= PROBLEM STATEMENT =
Copy out every line of the material below without changes, omitting the pictures.

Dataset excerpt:
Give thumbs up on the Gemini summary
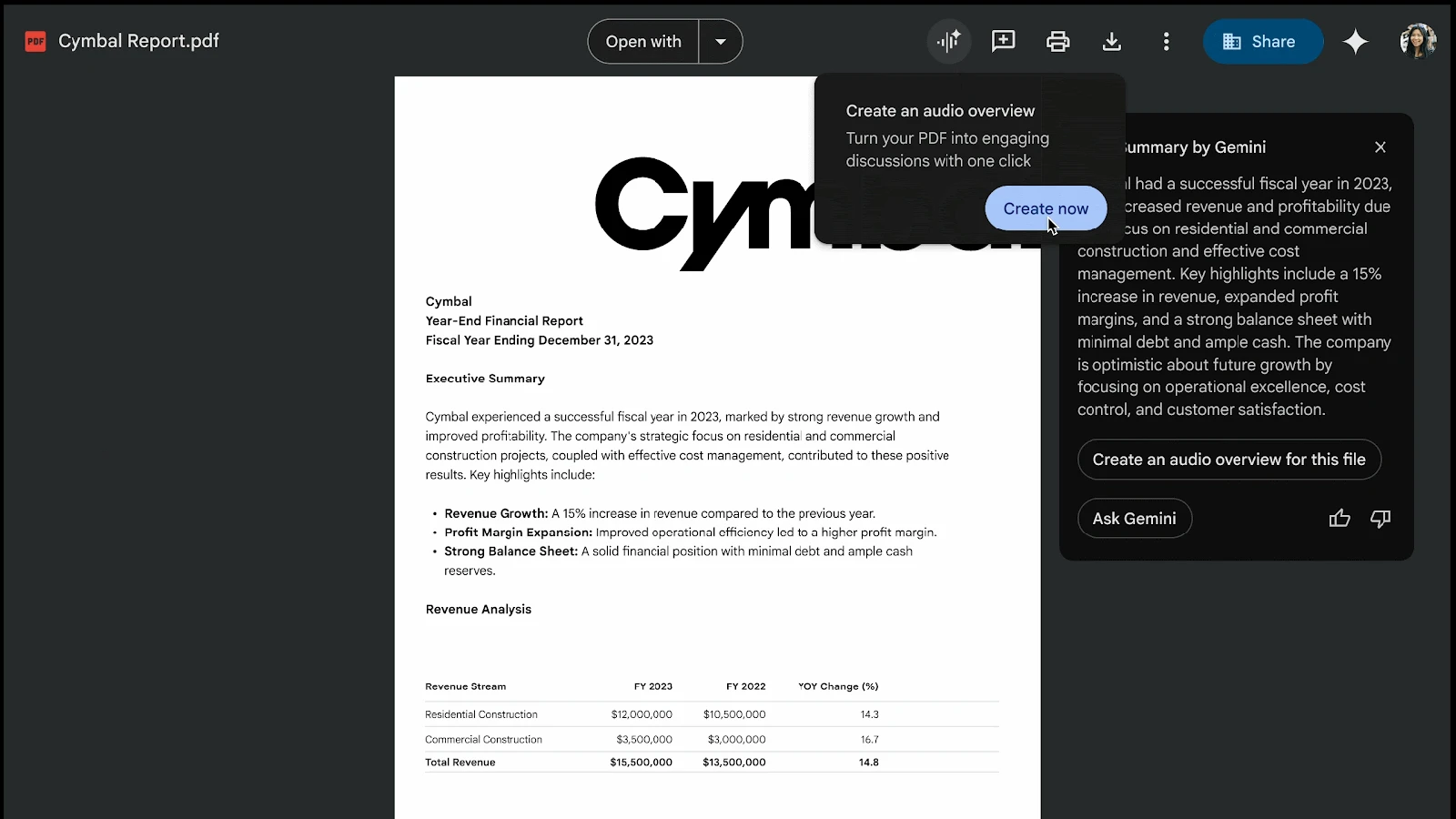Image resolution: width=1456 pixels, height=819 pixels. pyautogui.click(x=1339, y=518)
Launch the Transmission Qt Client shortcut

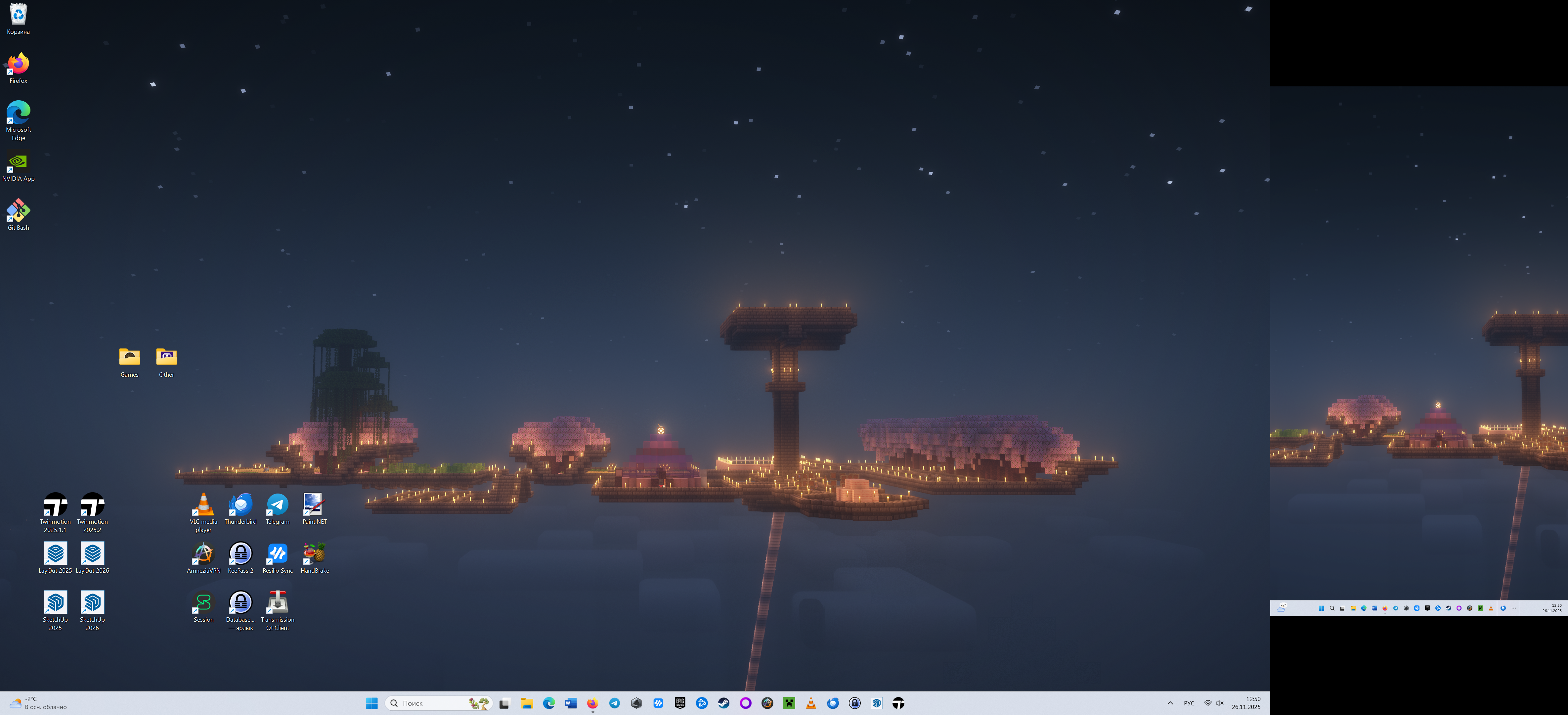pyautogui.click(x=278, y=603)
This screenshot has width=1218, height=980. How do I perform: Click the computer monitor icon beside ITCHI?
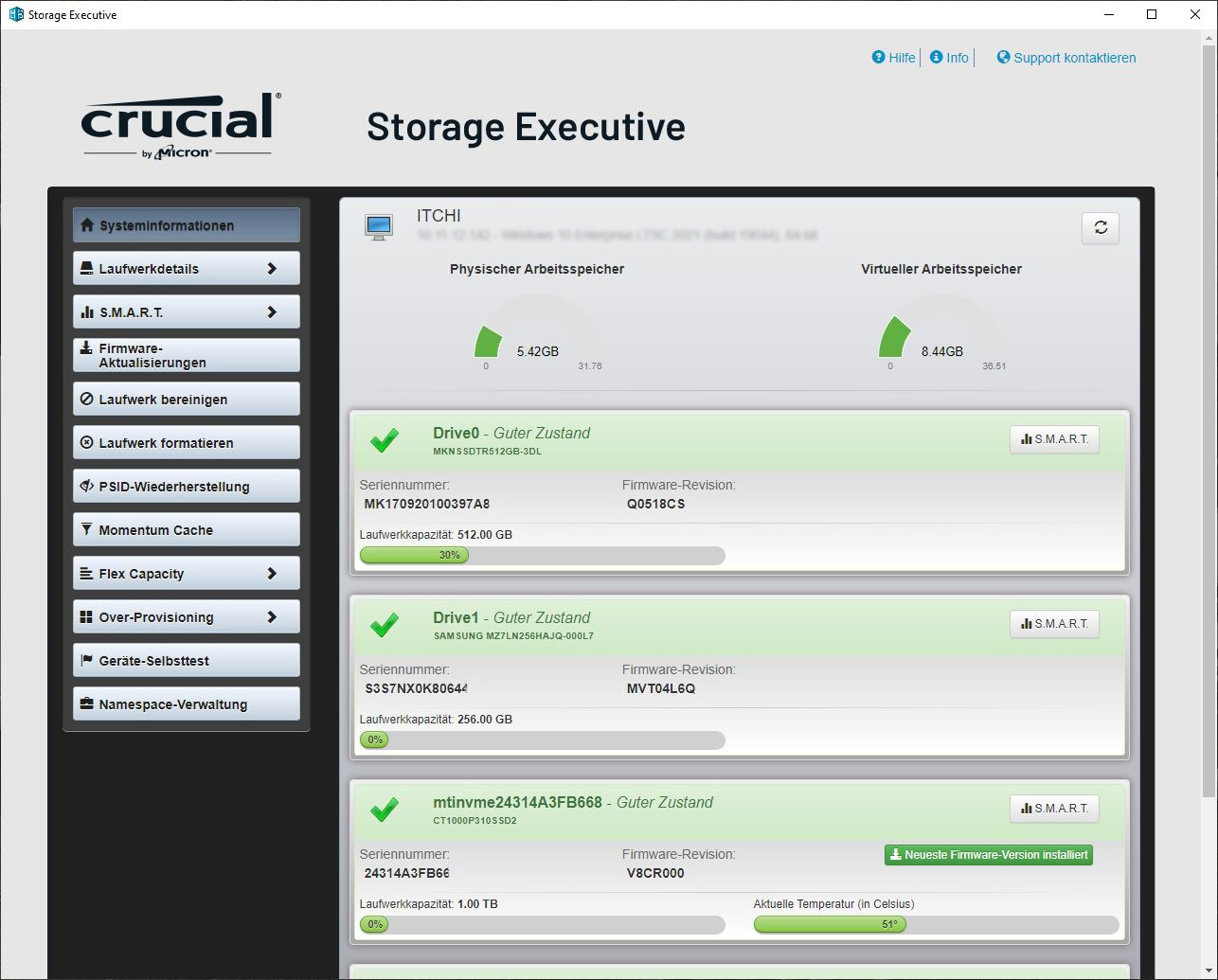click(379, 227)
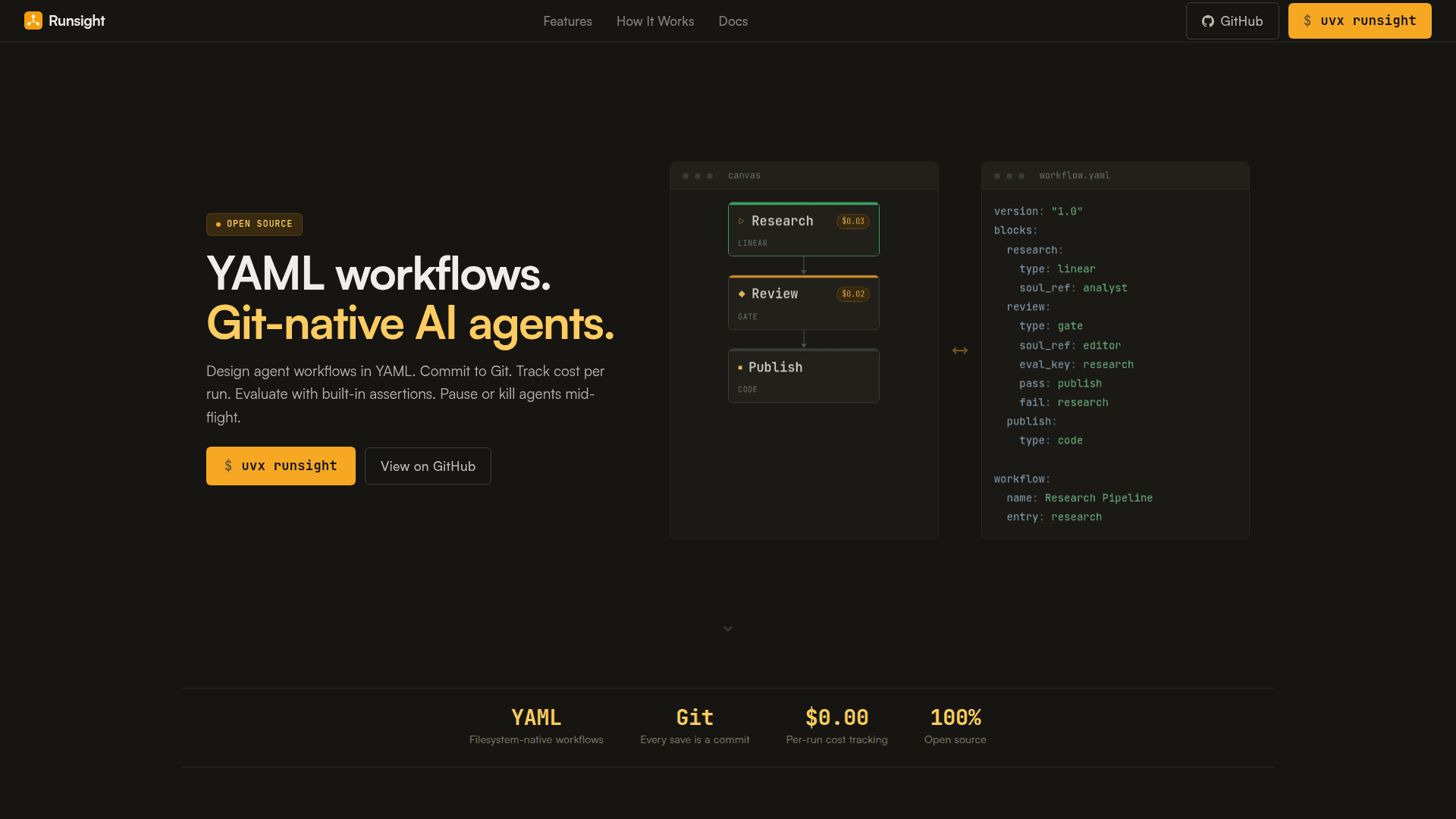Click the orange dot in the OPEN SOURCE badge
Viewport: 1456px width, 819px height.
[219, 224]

= FINISHED EXERCISE =
Give thumbs up on the Gemini summary
Image resolution: width=1456 pixels, height=819 pixels. pyautogui.click(x=1339, y=518)
Launch the Transmission Qt Client shortcut

pyautogui.click(x=278, y=603)
This screenshot has width=1218, height=980. How do I perform: Click the computer monitor icon beside ITCHI?
click(379, 227)
Click the orange dot in the OPEN SOURCE badge
Viewport: 1456px width, 819px height.
[219, 224]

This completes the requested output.